A Hybrid Subgradient Method for Nonsmooth Nonconvex Bilevel Optimization

TL;DR

This paper introduces a hybrid subgradient method for nonsmooth, nonconvex bilevel optimization, combining local convergence guarantees with a feasibility restoration scheme for global convergence.

Contribution

It develops a novel hybrid algorithm that alternates between a momentum-accelerated subgradient method and a feasibility restoration scheme, with adaptive hyperparameter estimation.

Findings

The proposed method converges locally when initialized near the feasible region.

The hybrid algorithm achieves global convergence under mild conditions.

Preliminary experiments show high efficiency and promising results.

Abstract

In this paper, we focus on the nonconvex-nonconvex bilevel optimization problem (BLO), where both upper-level and lower-level objectives are nonconvex, with the upper-level problem potentially being nonsmooth. We develop a two-timescale momentum-accelerated subgradient method (TMG) that employs two-timescale stepsizes, and establish its local convergence when initialized within a sufficiently small neighborhood of the feasible region.
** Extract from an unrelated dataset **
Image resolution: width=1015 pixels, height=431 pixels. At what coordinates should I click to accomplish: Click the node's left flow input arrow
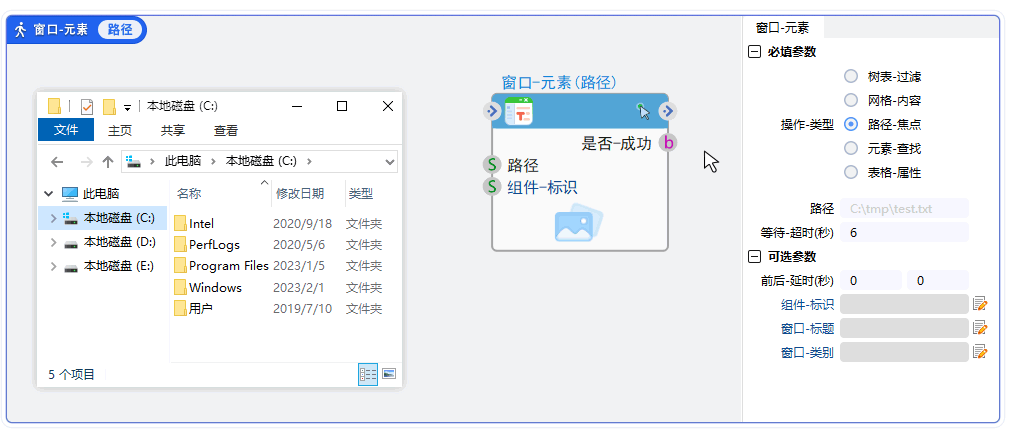click(492, 111)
To develop a globally convergent algorithm for (BLO), we introduce a feasibility restoration scheme (FRG) that drives iterates toward the feasible region. Both (TMG) and (FRG) only require the first-order derivatives of the upper-level and lower-level objective functions, ensuring efficient computations in practice. We then develop a novel hybrid method that alternates between (TMG) and (FRG) and adaptively estimates its hyperparameters. Under mild conditions, we establish the global convergence properties of our proposed algorithm. Preliminary numerical experiments demonstrate the high efficiency and promising potential of our proposed algorithm.